-- TASK DESCRIPTION --
Write down, unchanged, the entries from the first line through the line holding "The image size is (1168, 787).". Include no other line.

-- DATA RECORDS --

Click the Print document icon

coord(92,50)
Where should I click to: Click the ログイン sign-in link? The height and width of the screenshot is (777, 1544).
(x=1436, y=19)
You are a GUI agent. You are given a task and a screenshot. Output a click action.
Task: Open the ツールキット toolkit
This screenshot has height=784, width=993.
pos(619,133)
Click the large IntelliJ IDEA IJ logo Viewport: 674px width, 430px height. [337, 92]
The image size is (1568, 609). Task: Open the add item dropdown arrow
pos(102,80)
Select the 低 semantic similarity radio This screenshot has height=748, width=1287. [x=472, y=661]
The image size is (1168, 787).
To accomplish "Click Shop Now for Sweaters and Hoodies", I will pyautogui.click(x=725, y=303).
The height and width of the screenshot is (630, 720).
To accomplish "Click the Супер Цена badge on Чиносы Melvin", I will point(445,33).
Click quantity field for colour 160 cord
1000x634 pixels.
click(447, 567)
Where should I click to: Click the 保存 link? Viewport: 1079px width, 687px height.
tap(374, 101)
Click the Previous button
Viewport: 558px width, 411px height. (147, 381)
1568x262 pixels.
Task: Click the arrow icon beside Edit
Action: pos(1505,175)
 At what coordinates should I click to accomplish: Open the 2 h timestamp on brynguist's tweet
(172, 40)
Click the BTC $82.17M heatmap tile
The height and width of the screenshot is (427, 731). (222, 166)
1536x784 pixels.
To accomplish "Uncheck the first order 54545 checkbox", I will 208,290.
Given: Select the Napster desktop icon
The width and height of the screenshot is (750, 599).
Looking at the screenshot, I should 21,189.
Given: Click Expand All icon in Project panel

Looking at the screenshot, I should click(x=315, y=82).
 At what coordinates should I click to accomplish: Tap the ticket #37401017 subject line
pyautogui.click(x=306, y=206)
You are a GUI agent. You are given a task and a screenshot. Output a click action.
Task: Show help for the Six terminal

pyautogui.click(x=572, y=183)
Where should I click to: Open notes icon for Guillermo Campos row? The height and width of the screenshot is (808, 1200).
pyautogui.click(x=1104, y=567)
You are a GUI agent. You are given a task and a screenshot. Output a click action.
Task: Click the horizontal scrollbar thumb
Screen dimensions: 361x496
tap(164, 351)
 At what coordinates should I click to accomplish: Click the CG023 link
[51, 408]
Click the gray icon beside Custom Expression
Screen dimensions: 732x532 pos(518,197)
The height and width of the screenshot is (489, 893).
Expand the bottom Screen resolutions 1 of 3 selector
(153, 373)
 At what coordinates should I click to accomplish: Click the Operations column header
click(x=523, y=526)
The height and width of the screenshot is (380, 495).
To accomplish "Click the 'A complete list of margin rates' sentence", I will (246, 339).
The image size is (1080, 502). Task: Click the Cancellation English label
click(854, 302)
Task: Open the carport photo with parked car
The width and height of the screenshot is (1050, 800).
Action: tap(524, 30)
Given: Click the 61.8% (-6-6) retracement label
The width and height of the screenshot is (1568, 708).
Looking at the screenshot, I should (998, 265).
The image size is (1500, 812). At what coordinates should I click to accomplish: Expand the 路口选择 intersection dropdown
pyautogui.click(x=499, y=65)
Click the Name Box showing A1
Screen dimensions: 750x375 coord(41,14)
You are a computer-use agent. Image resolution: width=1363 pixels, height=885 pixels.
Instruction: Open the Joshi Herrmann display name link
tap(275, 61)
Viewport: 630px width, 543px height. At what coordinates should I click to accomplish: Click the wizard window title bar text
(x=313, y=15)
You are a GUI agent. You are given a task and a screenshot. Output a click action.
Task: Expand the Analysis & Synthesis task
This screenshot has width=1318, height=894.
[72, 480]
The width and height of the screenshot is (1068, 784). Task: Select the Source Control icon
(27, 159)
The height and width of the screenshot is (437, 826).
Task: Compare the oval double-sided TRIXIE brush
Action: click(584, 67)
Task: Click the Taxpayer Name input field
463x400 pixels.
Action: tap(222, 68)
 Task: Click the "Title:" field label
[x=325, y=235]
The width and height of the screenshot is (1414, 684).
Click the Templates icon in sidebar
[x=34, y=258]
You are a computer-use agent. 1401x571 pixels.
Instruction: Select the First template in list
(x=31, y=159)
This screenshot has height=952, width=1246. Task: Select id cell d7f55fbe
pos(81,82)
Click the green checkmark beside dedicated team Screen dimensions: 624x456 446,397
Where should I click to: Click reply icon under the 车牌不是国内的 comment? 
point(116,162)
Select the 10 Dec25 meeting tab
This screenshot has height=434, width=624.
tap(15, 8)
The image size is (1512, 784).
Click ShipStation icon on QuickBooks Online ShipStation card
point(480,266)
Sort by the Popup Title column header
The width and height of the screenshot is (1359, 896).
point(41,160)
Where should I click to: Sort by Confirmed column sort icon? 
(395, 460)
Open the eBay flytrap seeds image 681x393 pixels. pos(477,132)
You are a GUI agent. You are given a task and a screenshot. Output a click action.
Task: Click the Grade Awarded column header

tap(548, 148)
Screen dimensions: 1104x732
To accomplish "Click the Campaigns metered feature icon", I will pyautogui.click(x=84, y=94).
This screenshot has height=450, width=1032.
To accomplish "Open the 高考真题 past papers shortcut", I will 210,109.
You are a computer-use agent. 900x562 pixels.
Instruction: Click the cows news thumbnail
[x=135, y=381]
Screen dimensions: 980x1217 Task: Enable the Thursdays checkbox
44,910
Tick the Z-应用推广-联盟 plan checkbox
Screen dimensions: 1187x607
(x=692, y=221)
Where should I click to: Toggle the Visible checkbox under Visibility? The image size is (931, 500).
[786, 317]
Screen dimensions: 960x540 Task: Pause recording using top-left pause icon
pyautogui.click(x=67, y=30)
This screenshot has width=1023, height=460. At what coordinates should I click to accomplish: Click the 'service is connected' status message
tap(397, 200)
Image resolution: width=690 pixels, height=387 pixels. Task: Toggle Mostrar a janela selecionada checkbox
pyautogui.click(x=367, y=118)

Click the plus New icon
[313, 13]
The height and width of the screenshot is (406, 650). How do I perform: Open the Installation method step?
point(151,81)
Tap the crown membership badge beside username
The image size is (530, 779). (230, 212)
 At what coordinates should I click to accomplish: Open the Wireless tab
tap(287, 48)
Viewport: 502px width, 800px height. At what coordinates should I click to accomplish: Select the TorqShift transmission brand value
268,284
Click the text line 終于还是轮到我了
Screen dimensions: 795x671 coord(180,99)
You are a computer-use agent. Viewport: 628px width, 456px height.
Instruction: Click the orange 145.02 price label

-- ANSWER SPACE --
Click the Print document icon

coord(92,50)
Where should I click to: Click the ログイン sign-in link? The height and width of the screenshot is (777, 1544).
(x=1436, y=19)
You are a GUI agent. You are given a task and a screenshot. Output a click action.
Task: Open the ツールキット toolkit
This screenshot has height=784, width=993.
pos(619,133)
Click the large IntelliJ IDEA IJ logo Viewport: 674px width, 430px height. [337, 92]
The image size is (1568, 609). Task: Open the add item dropdown arrow
pos(102,80)
Select the 低 semantic similarity radio This screenshot has height=748, width=1287. [x=472, y=661]
The image size is (1168, 787).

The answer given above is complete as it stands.